Any duties, taxes, tariffs or fees for packages shipped internationally are your responsibility. I am not able to estimate what any of these charges to you might be. If you are concerned about duties, please check with your local authorities before you order. It is required by law that the customs form I fill out accurately state the value of the goods you have purchased.
International buyers, please add your phone number as a note to your order, as it is required for US customs declarations.
Returns and exchanges
- Custom or personalized orders
- Perishable products (like food or flowers)
- Digital downloads
- Intimate items (for health/hygiene reasons)
I hope it won’t ever happen, but if the wrong item was shipped to you, please return it within 10 days of receipt (unharmed and in “new” condition) and I shall cover the exchange shipping costs via PayPal.
Additional policies and FAQs
There are many different charts with yarn weights in relation to “wraps per inch”, “yards per pound”, and gauge.
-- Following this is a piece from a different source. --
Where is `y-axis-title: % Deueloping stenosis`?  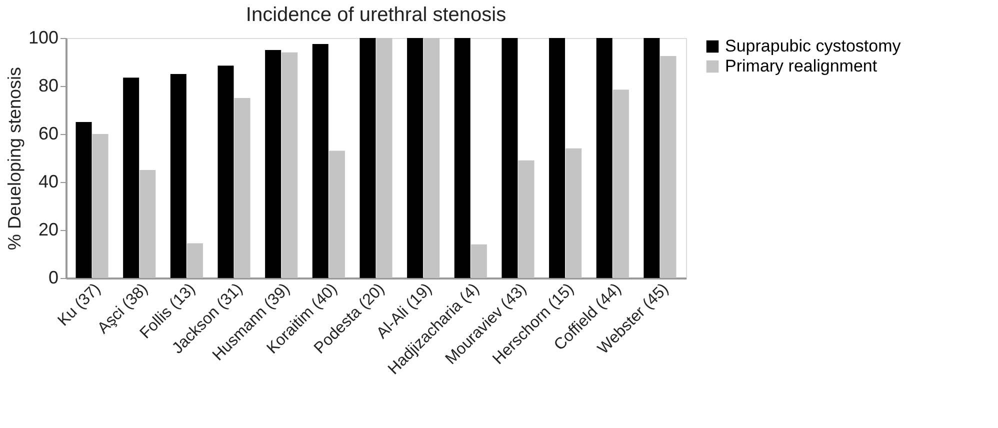 y-axis-title: % Deueloping stenosis is located at coordinates (14, 158).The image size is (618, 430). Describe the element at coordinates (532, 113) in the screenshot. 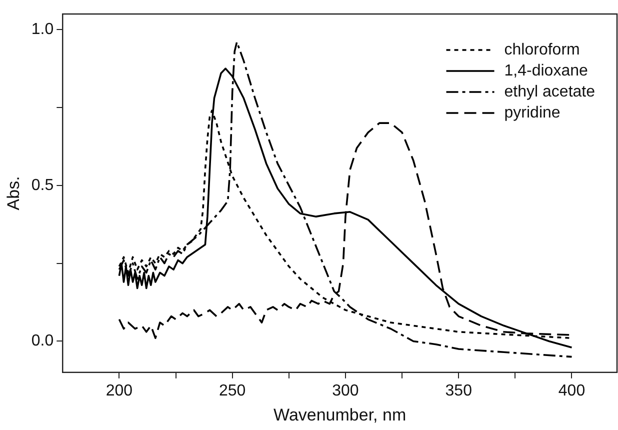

Alas, so much has to do with perception (how tight is a wrap?) and technique (how loosely do you knit?), etc. For consistency, this is the chart that I am using to give you yarn grist/size information:
Weight WPI YPP
cobweb 30+ 3500+
lace 24-30 2400-3500
fine fingering 20-24 2200-2400
fingering 16-20 1600-2200
fine sport 14-16 1400-1600
DK 12-14 1100-1400
worsted 9-12 850-1100
bulky 7-9 400-850
super bulky 6 or less 400 or less
I rely on the number of yards (and I always round DOWN to the last increment of 5 when counting, e.g. 237 yds. becomes 235, 364 is listed as 360).
Wool grading and softness:
Wool is graded on a numerical count, which is how finely a wool can physically be spun. It is also important to know the micron number, which is the diameter of the individual fiber. So, “soft” in count means a higher number, “soft” in microns means a lower number.
The “softness” of a wool is based on the diameter of the wool, ranging, more or less, from a “count” in the 80s (less than 17 microns) to a count in the 30s (40 microns). In sensitive people, wool “allergies” are generally caused by their skin being prickled and irritated by the cut ends of individual fibers that are larger than 30 microns. So THIRTY microns is the magic number for the majority of people. The most sensitive people really need 21 or less microns not to be bothered. (This does not include people who have a systemic allergy to wool, which is quite rare condition.)
Most Merino wool is well below 30 microns, BFL is typically 24-28, most cross-breds and Shetlands are also above or just on the cusp of the magic 30 microns, the average for Corriedale is 25-32 which means some is finer and some is coarser. Falkland averages 24-28, while Romney is 30-32, so it is more likely to feel scratchy to sensitive persons. Most American-grown Alpaca (suri and huacaya) is generally in the 25-28 micron range, but can range from the finest of about 20 to the very coarsest of about 35.
Breed, bloodlines, and age can affect the micron number, so hence, there are wide ranges for wool. Short of getting a micrometer, breed specific characteristics are the easiest way to choose.
Making a wool Superwash can be done by applying a very thin molecular resin coating over the scales of the individual hairs of wool to keep them from tangling/felting, or by removal of the spurs on the scales (also a chemical process). There are some versions of this process which are more sustainable than others. Alas, most superwash is not marked as to which way it was processed. The superwash process makes the wool shinier and sometimes stiffer.
Hand dyed yarn and wool may retain some residual color. Environmental standards preclude the use of heavy metals, so some colors, especially aqua and turquoise may run a bit when washed. Magenta is another difficult color. Small amounts of color residue will not affect the intensity of the yarn’s color. You should wash dyed handspun separately from other garments.
Please let me know if you are allergic to lavender.
My handspun wool yarns have been “set” with no weight to minimize bias memory.